The Life Impossible by Matt Haig -When retired math teacher Grace Winters is left a run-down house on a Mediterranean island by a long-lost friend, curiosity gets the better of her.  She arrives in Ibiza with a one-way ticket, no guidebook and no plan.  Among the rugged hills and golden beaches of the island, Grace searches for answers about her friend’s life, and how it ended.  What she uncovers is stranger than she could have dreamed.  But to dive into this impossible truth, Grace must first come to terms with her past.

Real Ones by Katherena Vermette – June and her sister, lyn, are NDNs – real ones.  lyn has her pottery artwork, her precocious kid, Willow, and the uncertain terrain of her midlife to keep her mind, heart and hands busy.  June, a Metis Studies professor, yearns to uproot from Vancouver and move.  With her loving partner, Sigh, and their faithful pup, June decides to buy a house in the last place on earth she imagined she’d end up: back home in Winnipeg.  But then into lyn and June’s busy lives a bomb drops: their estranged and very white mother, Renee, is called out as a “pretendian.”  Under the name (get this) Raven Bearclaw, Renee had topped the charts in the Canadian art world, Winnipeg awards and recognition for her Indigenous-style work.  The news is quickly picked up by the media and sparks an enraged online backlash.  As the sisters are pulled into the painful tangle of lies their mother has told and the hurt she has caused, searing memories from their unresolved childhood trauma, which still manages to spill into their well-curated adult worlds, come rippling to the surface.

Given material:
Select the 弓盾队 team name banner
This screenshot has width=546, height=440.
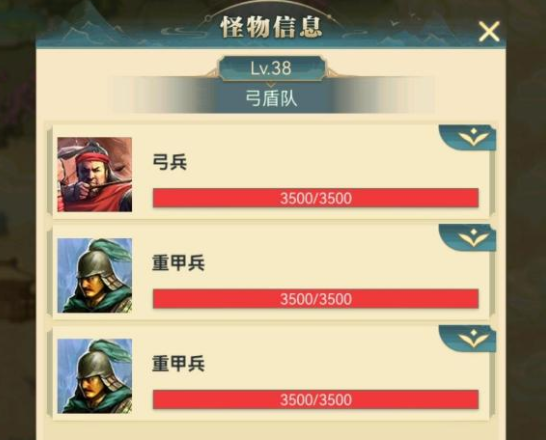[x=272, y=98]
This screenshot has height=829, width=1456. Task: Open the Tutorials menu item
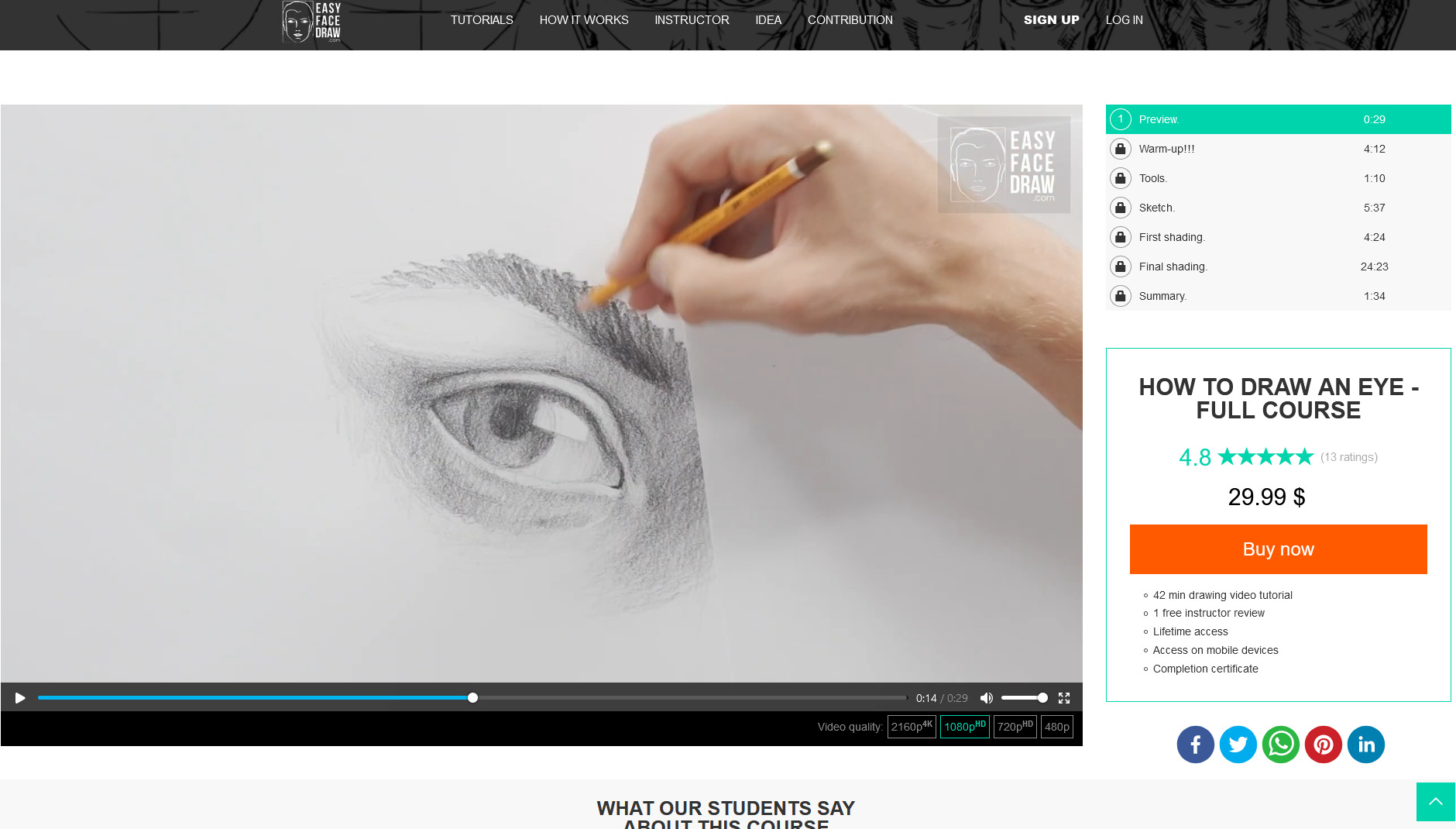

What is asked:
1 – According to the book descriptions, what subject does June teach as a professor?
2 – From the book descriptions, retype the stretch from "The Life Impossible" through "with her past.".

Outputs for the tasks:
1 – Metis Studies.

2 –
The Life Impossible by Matt Haig -When retired math teacher Grace Winters is left a run-down house on a Mediterranean island by a long-lost friend, curiosity gets the better of her.  She arrives in Ibiza with a one-way ticket, no guidebook and no plan.  Among the rugged hills and golden beaches of the island, Grace searches for answers about her friend’s life, and how it ended.  What she uncovers is stranger than she could have dreamed.  But to dive into this impossible truth, Grace must first come to terms with her past.